DON'T MODIFY ANYTHING IN THIS CELL THAT IS BELOW THIS LINE
"""
loaded_graph = tf.Graph()
with tf.Session(graph=loaded_graph) as sess:
    # Load saved model
    loader = tf.train.import_meta_graph(load_dir + '.meta')
    loader.restore(sess, load_dir)

    # Get Tensors from loaded model
    input_text, initial_state, final_state, probs = get_tensors(loaded_graph)

    # Sentences generation setup
    gen_sentences = [prime_word + ':']
    prev_state = sess.run(initial_state, {input_text: np.array([[1]])})

    # Generate sentences
    for n in range(gen_length):
        # Dynamic Input
        dyn_input = [[vocab_to_int[word] for word in gen_sentences[-seq_length:]]]
        dyn_seq_length = len(dyn_input[0])

        # Get Prediction
        probabilities, prev_state = sess.run(
            [probs, final_state],
            {input_text: dyn_input, initial_state: prev_state})
        
        pred_word = pick_word(probabilities[dyn_seq_length-1], int_to_vocab)

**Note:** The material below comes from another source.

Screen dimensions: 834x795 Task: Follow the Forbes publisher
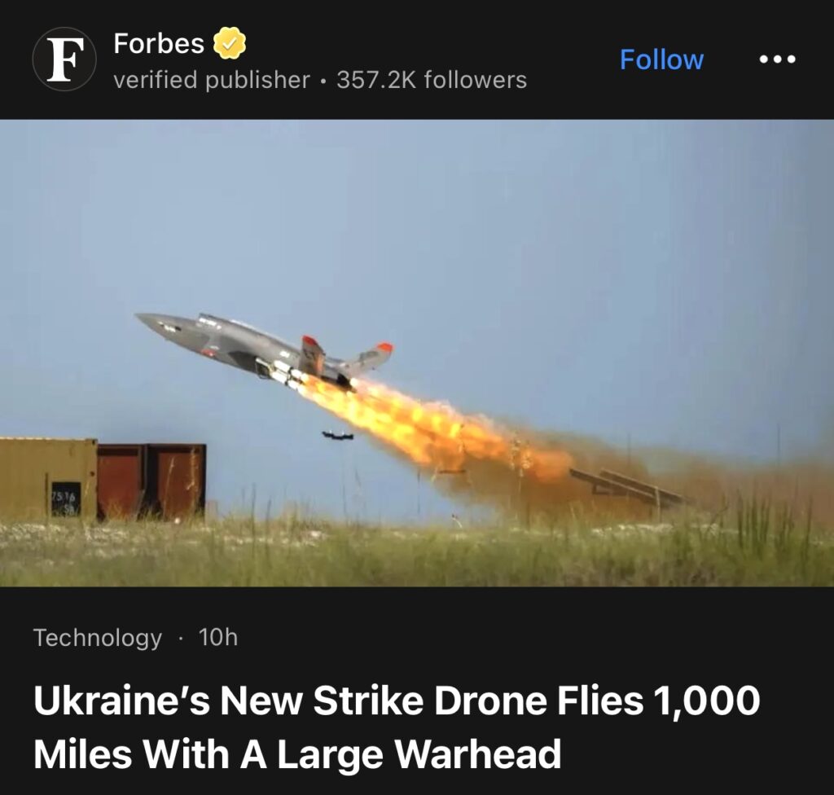click(x=661, y=59)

        gen_sentences.append(pred_word)
    
    # Remove tokens
    tv_script = ' '.join(gen_sentences)
    for key, token in token_dict.items():
        ending = ' ' if key in ['\n', '(', '"'] else ''
        tv_script = tv_script.replace(' ' + token.lower(), key)
    tv_script = tv_script.replace('\n ', '\n')
    tv_script = tv_script.replace('( ', '(')
        
    print(tv_script)

# The TV Script is Nonsensical
It's ok if the TV script doesn't make any sense.  We trained on less than a megabyte of text.  In order to get good results, you'll have to use a smaller vocabulary or get more data.  Luckly there's more data!  As we mentioned in the begging of this project, this is a subset of [another dataset](https://www.kaggle.com/wcukierski/the-simpsons-by-the-data).  We didn't have you train on all the data, because that would take too long.  However, you are free to train your neural network on all the data.  After you complete the project, of course.
# Submitting This Project
When submitting this project, make sure to run all the cells before saving the notebook. Save the notebook file as "dlnd_tv_script_generation.ipynb" and save it as a HTML file under "File" -> "Download as". Include the "helper.py" and "problem_unittests.py" files in your submission.